CULIACÁN, SINALOA. – El Partido Sinaloense (PAS) no será un «espectador pasivo» ante el desgaste de las fuerzas políticas tradicionales, así lo afirmó su dirigente estatal, Robespierre Lizárraga Otero, quien defendió la autonomía de su organización frente a los «dictados de la Ciudad de México» y delineó una hoja de ruta centrada en la seguridad y la identidad local como ejes para el próximo ciclo electoral.
A continuación, se detallan los cuatro pilares argumentativos que sostienen la postura del partido sinaloense:
«Aquí no manda Alito ni Luisa María»
Lizárraga Otero marcó una distancia crítica frente a los partidos nacionales (Morena, PRI, PAN, MC), señalando que estos operan bajo una lógica centralista que ignora las particularidades de Sinaloa.
Identidad Propia
Argumentó que el PAS entiende la realidad del pescador de Playa Norte o del restaurantero de Mazatlán porque es una expresión política nacida en el territorio.
Pragmatismo vs.
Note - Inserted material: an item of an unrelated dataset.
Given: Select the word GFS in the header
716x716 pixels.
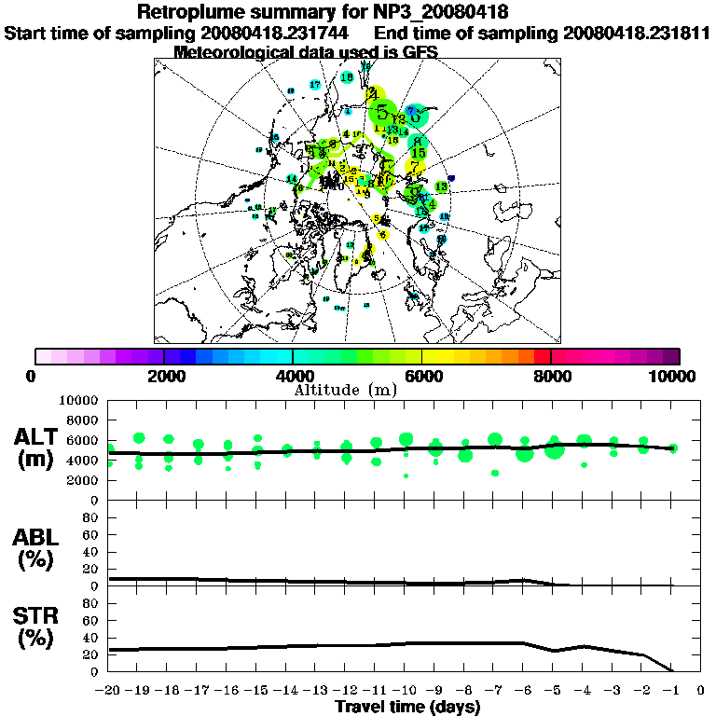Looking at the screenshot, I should [x=418, y=52].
Legalidad
Calificó de «adelantados» los destapes actuales de otras figuras, recordando que los tiempos legales para coaliciones son claros (fin de año) y que la prioridad actual debe ser la atención a las crisis estatales, no la ambición por candidaturas.
Agenda de Rescate: Seguridad y Economía como Binomio
Para el dirigente del PAS, hablar de elecciones en este momento resulta secundario frente a la urgencia de pacificar el estado.
Giro de 180 Grados.
Urgió acciones determinadas para frenar la inseguridad, señalando que esta situación ha asfixiado la economía de micro y medianos empresarios.
Corresponsabilidad
Sostuvo que el rescate de Sinaloa no es tarea exclusiva del gobierno, sino un compromiso que debe involucrar a la oposición y a la sociedad civil organizada, buscando volver a la «dinámica social» previa a los recientes hechos violentos.
La Defensa de los Partidos Locales y el «Plan B»
En un contexto de reformas electorales a nivel federal, Lizárraga destacó la importancia de los partidos locales como una fuerza democrática real que representa a millones de ciudadanos en el país.
Equidad en Riesgo
Informó sobre las gestiones del PAS en el Senado para evitar que los partidos locales queden en una posición de «inequidad jurídica y financiera».
Fuerza en Números
Subrayó que, si se agruparan los partidos estatales de México, sumarían entre 3 y 4 millones de votos, superando el peso de varios partidos con registro nacional, por lo que su voz debe ser vinculante en las reformas al sistema electoral.
Transición Post-Cuen y Apertura a Nuevos Liderazgos
Tras la pérdida del fundador Héctor Melesio Cuen Ojeda, el PAS atraviesa un proceso de renovación que busca sacudirse el estigma de ser un «partido de un solo hombre».
De la UAS a la Sociedad
Si bien reconoció con orgullo su origen universitario, Lizárraga enfatizó que el PAS ha trascendido a la UAS para representar a diversos sectores educativos y productivos.
La «Provocación» Ciudadana
Lanzó una invitación directa a los ciudadanos del sur de Sinaloa que deseen cambiar su realidad: «Si no le gusta lo que pasa, el PAS es una plataforma lista, con financiamiento e historia, para que usted sea el próximo regidor, alcalde o diputado».
Con una base electoral que se mantuvo estable en el 6.7% durante el último proceso, el PAS proyecta un crecimiento importante para 2027, apostando por captar el descontento de quienes se sienten decepcionados por la actual administración estatal.